Selon divers témoignages recueillis par nos membres de la plateforme, les femmes font confiance à leur gynécologue, se sentent peu à l’aise pour discuter ou demander des précisions sur leur manière de travailler ou ne sont pas considérées comme étant "actrices" de la naissance. Pour ces raisons, les conditions précises de la prise en charge de l’accouchement ne sont que très rarement discutées en amont. Elles ne sauront donc pas préalablement si leur gynécologue a l’habitude de pratiquer des épisiotomies de manière systématique ou de manière sélective. Or, une fois allongée sur la table d’accouchement, les pieds coincés dans les étriers, il est trop tard pour changer d’avis. La femme qui accouche, et même la personne qui l’accompagne, sont démunies et ne sont pas en position de lutter contre une épisiotomie non consentie ou une expression abdominale, une pratique qui consiste à appuyer sur le ventre de la mère pour aider au dégagement du bébé.

L’information doit se faire en amont

C’est souvent après un premier accouchement que les femmes commencent à chercher de l’information plus précise sur ce qu’elles ont vécu et se rendent compte qu’il y a d’autres manières de faire, plus respectueuses de leurs besoins émotionnels et physiologiques. L’information doit donc se faire bien en amont pour permettre un choix éclairé et cela commence par la transparence des pratiques dans les hôpitaux.

Alors pourquoi ces informations n’ont-elles pas encore été communiquées au grand public ? Il est souvent argumenté que ces données ne peuvent être analysées sans tenir compte du profil des patientes (profils sociodémographiques, profil médical…).

Il est cependant intéressant de constater que ce ne sont pas les Centres hospitaliers universitaires qui ont les taux les plus élevés de césariennes et d’épisiotomies, comme on pourrait s’y attendre, alors qu’ils accueillent des patientes à haut risque.

Ce sont plutôt les cliniques privées qui ont les scores les plus élevés, ce qui démontre une autre logique de soins, basée sur la rentabilité avant toute autre exigence.

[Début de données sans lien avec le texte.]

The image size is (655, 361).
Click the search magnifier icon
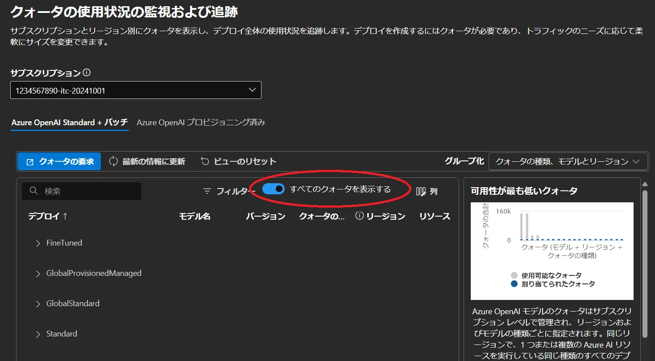tap(33, 191)
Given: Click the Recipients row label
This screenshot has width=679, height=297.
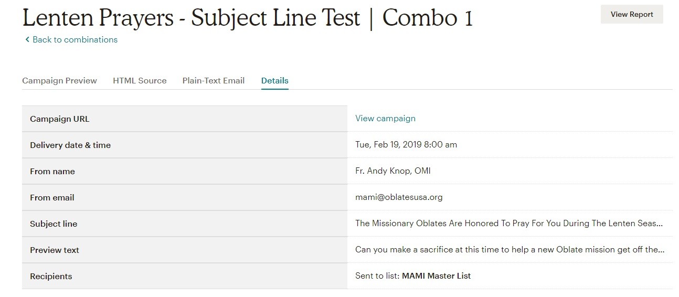Looking at the screenshot, I should tap(51, 277).
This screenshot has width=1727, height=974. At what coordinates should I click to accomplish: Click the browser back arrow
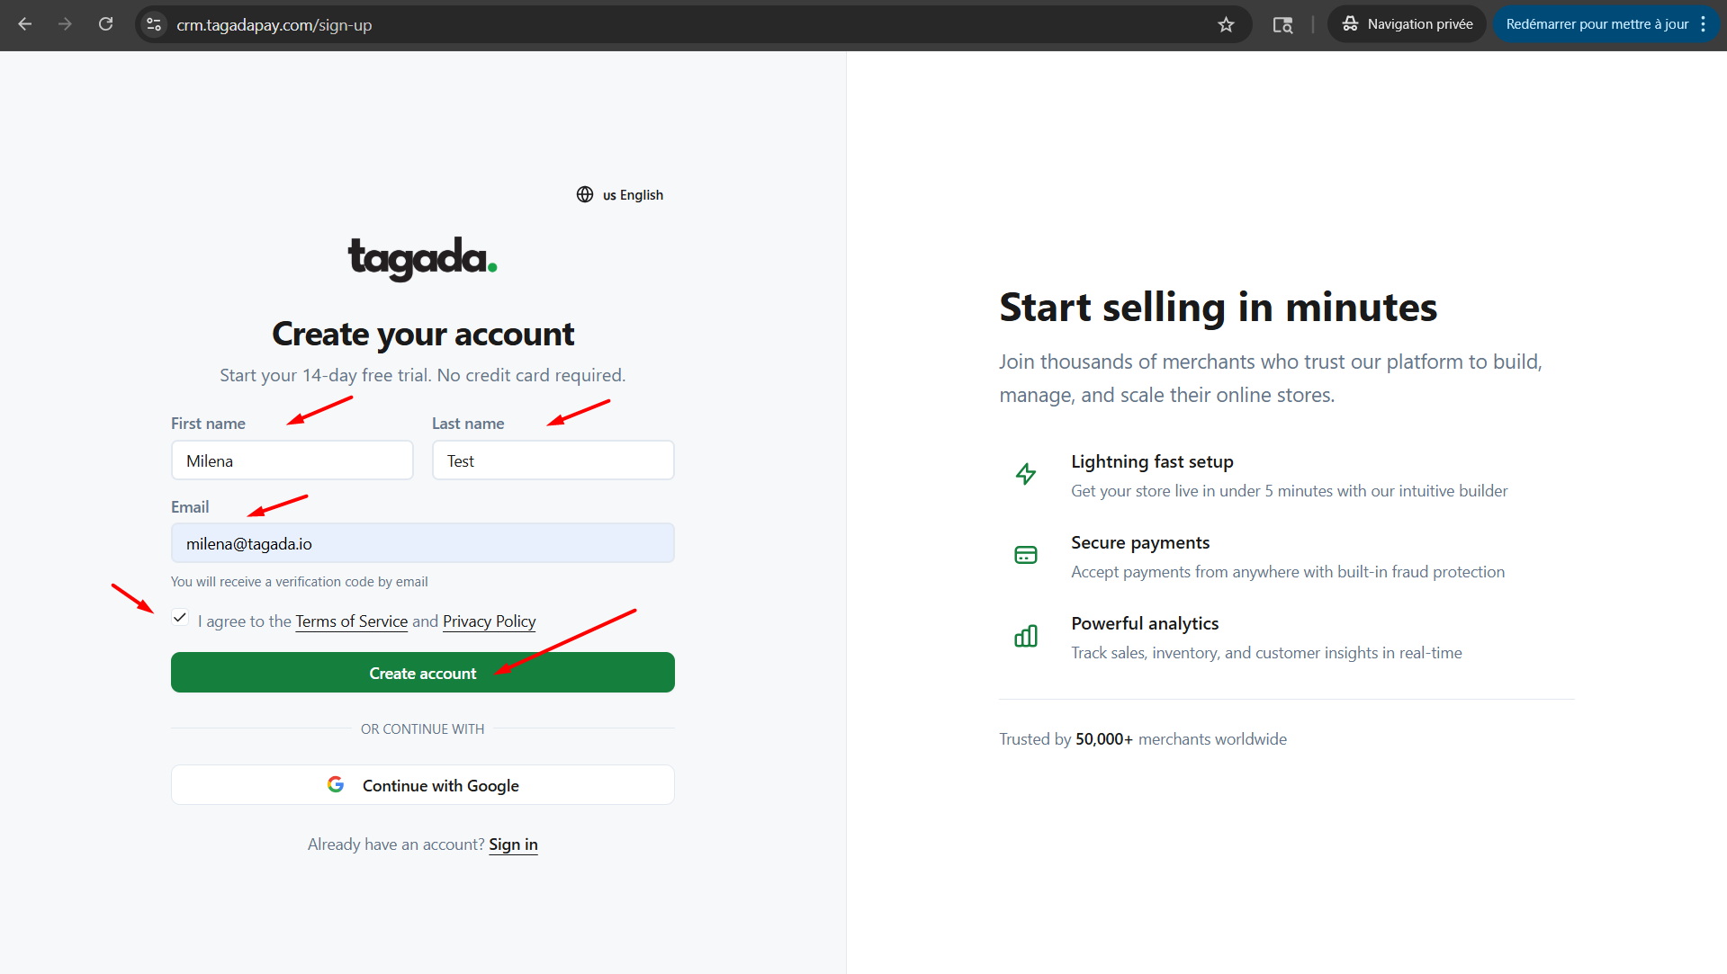click(25, 24)
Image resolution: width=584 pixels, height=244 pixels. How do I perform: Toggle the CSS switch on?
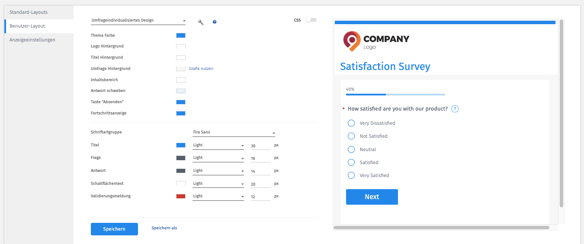[311, 20]
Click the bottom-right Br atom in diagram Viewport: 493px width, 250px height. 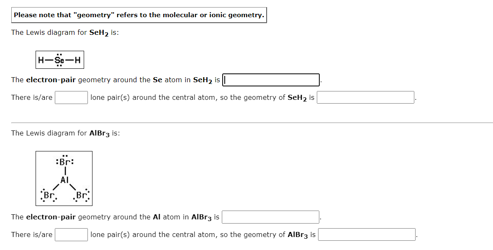coord(81,195)
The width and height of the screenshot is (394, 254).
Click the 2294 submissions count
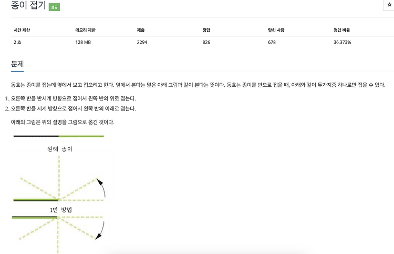(142, 42)
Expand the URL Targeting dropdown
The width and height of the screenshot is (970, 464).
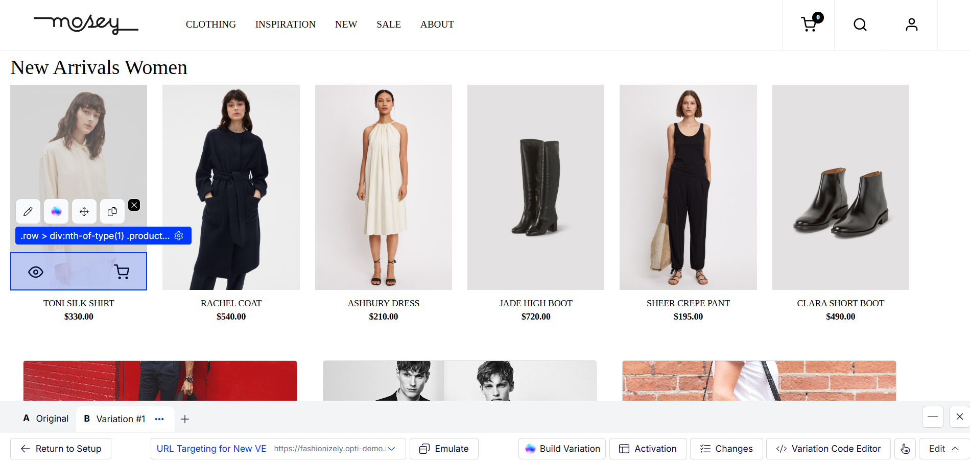click(x=391, y=449)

Nous demandons donc au CePiP et au SEP de mettre leurs bases de données en commun pour publier une carte belge des performances des maternités, à l’instar de la France, afin de permettre un choix éclairé aux futurs couples.

Il ne peut y avoir de choix éclairé sans cette information. Il en va du bien-être de la femme, des parents et de l’enfant à naître.